#### EXTRACT PROVIDED
- - - - - - -
Phew, this is a lot of code! But don't worry, we'll go over it here section by section.

1. You iterate over the chunks matched by the prior regular expression, and in this section you split the chunks by the "<" character (the tag opener). As a result, in parts[0] you have the text to add to the result and in parts[1] you have the content of the tag that changes the formatting for the text that follows.
2. Next you create a dictionary holding a number of formatting options - this is the way you can pass formatting attributes to a NSAttributedString. Have a look at the key names - they are Apple defined constants which are pretty self-explanatory (of you can check out Apple's Core Text String Attributes Reference for full details). By calling appendAttributedString: the new text chunk with applied formatting is added to the result string.
3. Finally, you check if there's a tag found after the text; if it starts with "font" a regex is ran for every possible tag attribute. For the "face" attribute the name of the font is saved in self.font, for "color" I and you did a little trickery: for <font color="red"> the text value "red" is taken by the colorRegex and then a selector "redColor" is created and performed on the UIColor
   class - this (hehe) returns a UIColor instance of a red color. Note this trick works only for the predefined colors of UIColor (and can even cause your code to crash if you pass in a selector that does not exist!) but this is sufficient for this tutorial. The stroke color attribute works much like the color attribute, but if the value of strokecolor is "none" just sets the stroke widht to 0.0, so no stroke will be applied to the text.
- - - - - - -
#### MATERIAL PROVIDED

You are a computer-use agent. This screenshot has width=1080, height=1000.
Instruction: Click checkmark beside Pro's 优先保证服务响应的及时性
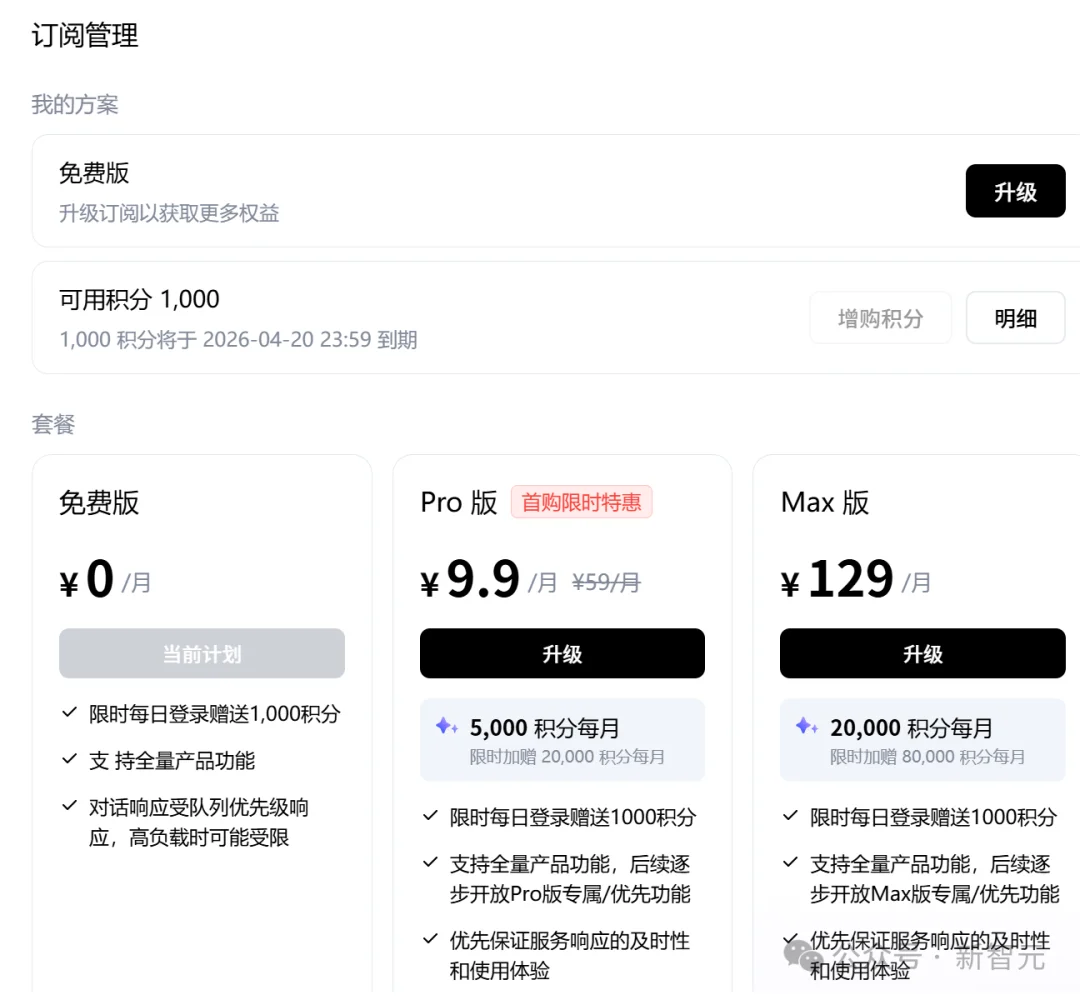tap(428, 940)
- - - - - - -
#### GIVEN TASK 1
Do these statements agree with the walkthrough of the tag-parsing code? (a) Each chunk is split on the "<" character. (b) The color trick works with any color name at all. (c) The value of the "face" attribute is stored in self.font. Answer yes or no for each, quoting the deciding words.
#### GIVEN TASK 2
Can you resume the walkthrough of the tag-parsing code and continue it from its last sentence?
Nothing in the lines affects what is asked here.

#### EXERCISE RESULT 1
(a) Yes: "in this section you split the chunks by the "<" character (the tag opener)"
(b) No: "Note this trick works only for the predefined colors of UIColor"
(c) Yes: "For the "face" attribute the name of the font is saved in self.font"

#### EXERCISE RESULT 2
Note: If you're unsatiably curious how the regular expressions in this section work, they are basically saying ("Use the look-behind assertion to look for any text that is preceded by color=". Then match any normal word character (which does not include a quote), which basically keeps matching until the close quote is found. For more details, check out Apple'sNSRegularExpression class reference.

Right! Half the work of rendering formatted text is done - now attrStringFromMarkup: can take markup in and spit a NSAttributedString out ready to be fed to Core Text.

So let's pass in a string to render, and try it out!

Open CTView.m and add this just before @implementation:

#import "MarkupParser.h"

Find the line where attString is defined - replace it with the following code:

MarkupParser* p = [[[MarkupParser alloc] init] autorelease]; NSAttributedString* attString = [p attrStringFromMarkup: @"Hello <font color=\"red\">core text <font color=\"blue\">world!"];

Above you make a new parser, feed it a piece of markup and it gives you back formatted text.

That's it - hit Run and try it for yourself!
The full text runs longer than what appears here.